昨日の夜、アジョシにヒーヒー言わされたボクは、腰砕け一歩寸前だったが何とか仕事をこなして、夕方から仕事場からテコンドーの道場に行こうとしていた。

久々のスクーターー。

前まではボクの手足となって、いろんなとこを駆け巡っていた。

メットを被り、首のロックをしていると、アジョシが出て来た。

「ウンチャン、大丈夫か?」

「大分腰に力はいるようになった。」スークターに座りアジョシを見上げる。

アジョシとずっと見つめ合っていたが。

「もう、そろそろ行って来る」グリップに手を掛けた。

エンジンをスタートさせ、ボクはグリップに力を入れた。

アア、久々の音は心地良い。

「アジョシ、もう行く」行こうとしたら。

ボクのヘルメットに何かの感覚。

アンティークの鏡に、アジョシの行為が映し出されている。

鏡越しに見えた。

メットにアジョシの優しいキスが落とされている。

アジョシの想いが溢れ出す。

その想いはキラキラと降り注ぐように、ボクの体の中に入ってくる。

ウンチャン、愛している。

アジョシの気持ちを受け止め、メット越しにカレを見る。

「アジョシ!大好きだから!」言葉をカレに言い、ボクは一目散にそこから逃げた。

ミラー越しにアジョシの姿が小さくなっていく。

とうとう見えなくなってしまった。

景福宮の塀が見える。

ボクはブレーキをかけ、道路を右に曲がる。

この通りは銀杏並木なので、もう少ししたら銀杏が出始める。

去年、アジョシと2人で角にある店屋にお菓子を買いに行こうとした時に、いっぱい落ちている銀杏を拾い集めているおばあさんがいた。

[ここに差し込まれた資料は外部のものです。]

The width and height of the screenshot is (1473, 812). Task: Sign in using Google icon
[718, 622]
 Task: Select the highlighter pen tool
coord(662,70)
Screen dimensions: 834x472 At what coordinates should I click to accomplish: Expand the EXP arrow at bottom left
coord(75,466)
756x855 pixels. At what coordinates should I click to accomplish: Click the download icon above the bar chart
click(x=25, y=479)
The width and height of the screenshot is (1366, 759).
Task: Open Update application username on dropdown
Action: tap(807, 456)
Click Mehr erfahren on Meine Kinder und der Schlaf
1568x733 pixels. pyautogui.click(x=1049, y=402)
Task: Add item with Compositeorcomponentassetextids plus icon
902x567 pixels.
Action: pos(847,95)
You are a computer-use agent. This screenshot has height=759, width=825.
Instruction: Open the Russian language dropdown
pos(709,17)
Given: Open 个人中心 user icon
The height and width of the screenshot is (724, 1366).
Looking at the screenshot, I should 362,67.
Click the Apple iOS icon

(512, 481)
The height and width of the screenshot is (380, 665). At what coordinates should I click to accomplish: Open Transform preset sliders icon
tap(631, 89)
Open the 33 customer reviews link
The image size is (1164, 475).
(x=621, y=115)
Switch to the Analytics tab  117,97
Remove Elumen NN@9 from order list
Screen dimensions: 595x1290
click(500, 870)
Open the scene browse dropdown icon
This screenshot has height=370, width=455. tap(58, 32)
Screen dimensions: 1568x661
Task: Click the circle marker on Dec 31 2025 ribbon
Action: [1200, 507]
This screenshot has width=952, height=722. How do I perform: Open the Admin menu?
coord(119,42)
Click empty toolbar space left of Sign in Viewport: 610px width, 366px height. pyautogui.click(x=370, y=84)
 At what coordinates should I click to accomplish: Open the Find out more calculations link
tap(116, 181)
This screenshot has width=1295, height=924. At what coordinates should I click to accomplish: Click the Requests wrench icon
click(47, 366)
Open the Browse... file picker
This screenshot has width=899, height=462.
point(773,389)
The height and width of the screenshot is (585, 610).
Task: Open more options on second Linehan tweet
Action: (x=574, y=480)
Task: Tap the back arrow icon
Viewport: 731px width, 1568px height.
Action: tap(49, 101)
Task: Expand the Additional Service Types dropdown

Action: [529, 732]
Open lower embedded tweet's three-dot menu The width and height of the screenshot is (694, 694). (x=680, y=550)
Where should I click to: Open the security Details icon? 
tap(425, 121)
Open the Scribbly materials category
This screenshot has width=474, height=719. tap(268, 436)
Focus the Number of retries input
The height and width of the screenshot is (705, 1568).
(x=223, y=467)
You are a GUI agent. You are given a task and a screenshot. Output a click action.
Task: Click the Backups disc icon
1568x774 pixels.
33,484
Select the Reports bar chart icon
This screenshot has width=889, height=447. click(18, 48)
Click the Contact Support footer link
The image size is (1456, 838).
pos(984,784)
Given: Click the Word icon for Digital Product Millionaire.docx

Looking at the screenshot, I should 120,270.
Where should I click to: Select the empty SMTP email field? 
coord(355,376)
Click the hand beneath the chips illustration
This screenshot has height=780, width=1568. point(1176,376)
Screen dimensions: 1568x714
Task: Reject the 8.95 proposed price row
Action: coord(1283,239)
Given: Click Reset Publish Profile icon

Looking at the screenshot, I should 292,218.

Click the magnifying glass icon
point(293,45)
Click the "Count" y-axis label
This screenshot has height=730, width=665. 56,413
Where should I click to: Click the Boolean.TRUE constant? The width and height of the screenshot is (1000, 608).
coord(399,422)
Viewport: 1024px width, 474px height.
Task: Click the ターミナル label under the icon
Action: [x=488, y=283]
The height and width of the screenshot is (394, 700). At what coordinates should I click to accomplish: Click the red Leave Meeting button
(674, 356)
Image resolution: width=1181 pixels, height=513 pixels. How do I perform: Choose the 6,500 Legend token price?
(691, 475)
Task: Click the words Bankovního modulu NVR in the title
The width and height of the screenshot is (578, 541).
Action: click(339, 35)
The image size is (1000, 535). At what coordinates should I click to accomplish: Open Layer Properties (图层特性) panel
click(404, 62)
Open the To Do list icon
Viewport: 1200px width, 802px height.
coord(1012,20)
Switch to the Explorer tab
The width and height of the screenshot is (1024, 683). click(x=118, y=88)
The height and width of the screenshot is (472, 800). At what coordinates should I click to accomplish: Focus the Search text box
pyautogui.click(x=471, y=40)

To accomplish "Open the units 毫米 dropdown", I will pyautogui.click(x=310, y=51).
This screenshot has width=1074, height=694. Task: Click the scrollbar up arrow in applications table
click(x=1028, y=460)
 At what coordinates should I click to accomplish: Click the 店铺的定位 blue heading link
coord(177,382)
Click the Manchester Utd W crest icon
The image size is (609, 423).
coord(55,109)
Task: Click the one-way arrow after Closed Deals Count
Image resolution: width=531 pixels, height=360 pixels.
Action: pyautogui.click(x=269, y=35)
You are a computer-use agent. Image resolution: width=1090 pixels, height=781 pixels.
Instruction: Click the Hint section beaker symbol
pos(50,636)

ボクは店が見えていたけど、おばあさんの銀杏拾いをしてあげた。

アジョシは最初呆れていたけど、最後には手伝ってくれた。

3人で拾い上げる銀杏。

あっちでは、おまわりさんが箒を使って銀杏を落としていた。

ボクは、アジョシを見て自然に笑が出る。

おばあさんの為に一生懸命拾うアジョシ。

アジョシって背が高いのに、しゃがむとボクと同じ位になる。

でも腕が長いから、銀杏は次々とカレの手の中に入っていく。

その動作がカッコよくて、アジョシに見惚れていると。

あっ、おばあさんの目がハートになってきた。

「アジョシ!もう行こう!」突然立ったボク。

「えっ?」ポカーンとするアジョシ。

「おばあさん、もう十分取ったよ!」ニコニコと笑みを忘れない。

ボクはアジョシの手を取り、角の店まで走った。

「ウンチャン、どうした?」ちょっと走っただけなのに、タバコの吸いすぎで息が上がるアジョシ。

「・・・・。」

「ウンチャン。」息が整い始めて、ボクを見る。

「おばあさんの目が、アジョシを見る目がハートになってきたから」真っ赤になりながら言う。

「はあ?」

「だって、アジョシがカッコイイのは判る。皆にアジョシの良さを知って貰いたいけど、でもボクだけのアジョシでいてほしんだ。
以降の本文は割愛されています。